Ketika akan menikah, apa yang dipertimbangkan?
Bibit bebet bobot?
Jika ketiga tidak dimiliki, maka jangan berharap akan pernikahan.
Jangankan berharap laki-laki sholeh akan melamarmu, bermimpipun tak pantas. Bagai punguk merindukan bulan. Hanya fatamorgana. Seakan memberi angan. Padahal tidak.

Terlebih termasuk kaum papa. Tak berpunya akan harta. Buang jauh angan akan pernikahan.

Lagi, ada cerita lalu berwarna kelam. Yang disebar tersebar. Sesungguh apapun berusaha menjadi lebih indah. Tetap yang tersapu mata para pelihat adalah keburukan. Hanya keburukan. Baik yang terlontar lisan maupun hanya tersimpan dalam prasangka. Buruk!

Kemudian pernah memilih. Memilih menunggu bersama sesuatu bernama setia. Tak diminta. Hanya menunggu, mengabaikan menjadikan yang lain berlalu hingga ia datang sesaat. Sangat sesaat tak lebih cepat dari kedipan mata.

Menyesalkah?
Meski kemudian tak jua satu.
Menyesalkah?
Mengabaikan lain pada yang tak pernah menjadi satu.

Harusnya menjadi marah, kecewa, sedih atas satu yang bersebut sia-sia? Harusnya, ya.
Tapi kemudian memilih tidak.

Meski mereka menjadikan caci,
membuat rasa menjadi terpojok, terkucil, dan terpuruk.
Tapi tak memilih kata sesal, karena pernah memilih untuk mendekap setiap pada sia-sia..


***

Ketika telah memilih untuk bertahan pada penantian, ketika itu adalah kesadaran penuh hanya satu yang dituju.
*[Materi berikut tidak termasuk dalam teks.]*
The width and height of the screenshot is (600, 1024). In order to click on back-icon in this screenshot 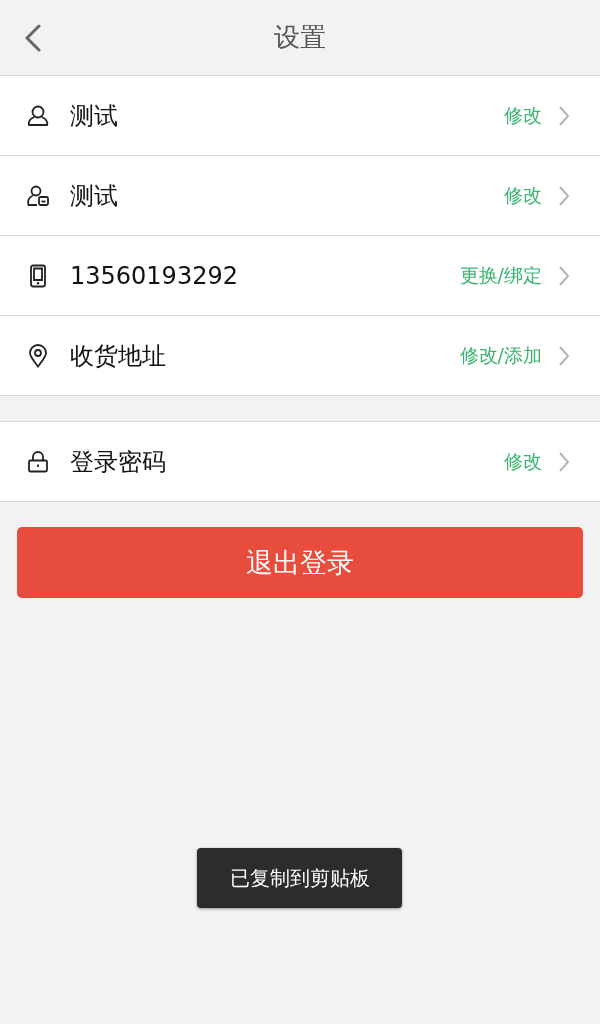, I will do `click(33, 38)`.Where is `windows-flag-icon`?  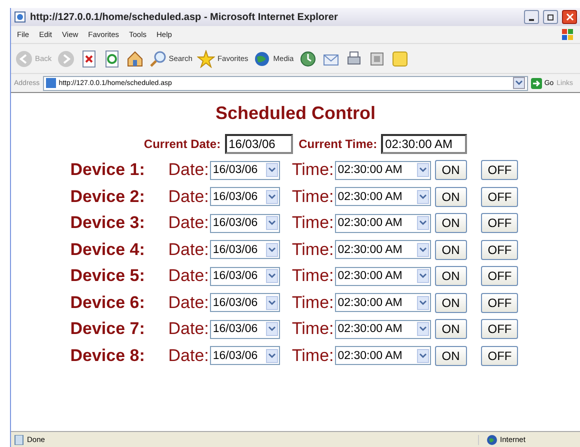
windows-flag-icon is located at coordinates (568, 34).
Mengabaikan setiap kesempatan menjadi lalu, berlalu. Meski semua berakhir sia. Kembali menerima kelapangan menjadi pilihan. Sungguh tak menyalahkan. Mencoba menjadikan semua pelajaran. Karena seharusnya diri papa menyadari sejak dini, setia adalah sia-sia. Punguk bodoh jika merindukan bulan.



Biar orang berkata apa tentang saya..karena hakikahnya telah lama telinga ditulikan.